このことを行なえばよいと助言したのが、モアブ本人だったのです。彼は自分の家に帰ったけれども戻ってきました。モーセはこう言っています。「ああ、この女たちはバラムの事件(助言)のおり、ペオルの事件に関連してイスラエル人をそそのかして、主に対する不実を行なわせた。それで神罰が主の会衆の上に下ったのだ。(31:16)」イエス様ご自身も、ペルガモにある教会に対して語られた時にバラムのことを話しておられます。「バラムはバラクに教えて、イスラエルの人々の前に、つまずきの石を置き、偶像の神にささげた物を食べさせ、また不品行を行なわせた。(黙示2:14)」
確かにバラムは、「正しい人が死ぬように死にたい」と言いました。彼はそう願いました。けれども、彼には迷いがあったのです。その迷いによって、ついに彼は道を踏み外し、イスラエルに対して最もやってはいけないことをしでかしたのです。ユダは手紙の中で偽教師らのことを話していたときに、「彼らは、・・・利益のためにバラムの迷いに陥り(11節)」と言いました。
1C 富
彼は、富に迷いました。ヤハウェなる主から言われることを、私は伺いますと言いながら、バラクの使者からの金銀に目が眩みました。「彼らといっしょに行ってはならない。」と神は言われたのに、バラムは行きたくて仕方がなかったのです。結局、自分の心の中では行くことに決めていました。それで主は、「行きなさい」と言われました。けれども、それは命令ではなく、むしろ「あなたが決めたとおりにしなさい。」という意味でした。それで神は、抜き身の剣を持つ使いを遣わし、そしてろばの口を開かせて、その愚かさを明らかにされたのです。このことについて、使徒ペテロはこう言っています。偽教師について話しているときにこう言っています。「彼らは正しい道を捨ててさまよっています。不義の報酬を愛したベオルの子バラムの道に従ったのです。しかし、バラムは自分の罪をとがめられました。ものを言うことのないろばが、人間の声でものを言い、この預言者の気違いざたをはばんだのです。(2ペテロ2:15-16)」
2C つまずき
そして彼は、イスラエルをつまずかせるという邪悪な助言を行ないました。イスラエルを呪おうとしても、決して呪うことはできません。神がイスラエルを祝福すると決めておられるからです。けれども、イスラエル人たち本人が神罰を招くようなことを行なったらどうなるのか?バラムはよく知っていたのです。それで、つまずきとなるもの、具体的には女を宿営に送り込ませたのです。

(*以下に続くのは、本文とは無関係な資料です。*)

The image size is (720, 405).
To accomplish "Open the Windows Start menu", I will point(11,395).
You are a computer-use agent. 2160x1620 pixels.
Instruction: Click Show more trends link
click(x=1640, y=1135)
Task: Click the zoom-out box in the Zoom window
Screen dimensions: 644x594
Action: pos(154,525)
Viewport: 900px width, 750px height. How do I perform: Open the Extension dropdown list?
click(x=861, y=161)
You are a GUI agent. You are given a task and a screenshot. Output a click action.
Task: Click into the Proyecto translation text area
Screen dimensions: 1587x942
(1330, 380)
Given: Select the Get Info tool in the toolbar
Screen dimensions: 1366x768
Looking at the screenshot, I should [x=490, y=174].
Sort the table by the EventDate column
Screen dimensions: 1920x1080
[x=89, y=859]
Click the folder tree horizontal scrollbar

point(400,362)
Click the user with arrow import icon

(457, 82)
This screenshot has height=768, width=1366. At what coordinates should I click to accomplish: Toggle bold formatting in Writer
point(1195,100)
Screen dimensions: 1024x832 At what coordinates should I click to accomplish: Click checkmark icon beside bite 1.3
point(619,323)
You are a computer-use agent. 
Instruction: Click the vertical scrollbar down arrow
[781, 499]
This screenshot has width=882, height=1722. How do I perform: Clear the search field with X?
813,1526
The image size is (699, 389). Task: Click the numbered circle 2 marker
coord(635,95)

私たちキリスト教会は、何によって弱くなることができるでしょうか?外部の反対がある時でしょうか?未信者の人から悪く言われる時でしょうか?いいえ、教会が弱体化するのは、教会の中で神の悲しまれることを行うことです。ですから悪魔は虎視眈々と、私たち自身が罪を犯し、私たち自身が神の悲しまれることを行うように、私たちを誘惑するのです。
この「つまずき」について、イエス様はかなり強い警告を発しておられます。先ほど読んだ箇所ですが、「また、わたしを信じるこの小さい者たちのひとりにでもつまずきを与えるような者は、むしろ大きい石臼を首にゆわえつけられて、海に投げ込まれたほうがましです。」と言うことです。「大きい石臼」とは、ろばが引く石臼であり、これが首にゆわえつけられたら、ガリラヤ湖に投げ込まれても決して浮かび上がってくることはできません。そしてイエス様は、自分自身をつまずかせることについても警告しておられます。「もし、あなたの手があなたのつまずきとなるなら、それを切り捨てなさい。不具の身でいのちにはいるほうが、両手そろっていてゲヘナの消えぬ火の中に落ち込むよりは、あなたにとってよいことです。」しかし、バラムは迷いに迷って、これらのことを行なってしまいました。
2B バラムの最期
彼の得た不義の報酬は、本当に報いがあったでしょうか?いいえ、「彼ら(イスラエル人)はベオルの子バラムを剣で殺した。(民数31:7)」とあります。彼はまだそこら辺にいたのです。そして、このことを共にたくらんだミデヤン人の王らと共にイスラエル人に殺されました。これが彼の最期であり、彼は正しい人としてではなく悪者として死んだのです。
3B 正しく生きる決断
これは私たちに大きな教訓を与えています。
1C 弟子としての生活
終わりは正しい人として死にたいと願うのであれば、今、正しい生活をしなければいけません。けれどもバラムのように迷いがあります。それに立ち向かうのは、自分自身がイエス様を自分の主としてあがめることです。単に「主」と言うことの話をしているのではありません、自分の大切なものの何にもましてこの方を第一とすることです。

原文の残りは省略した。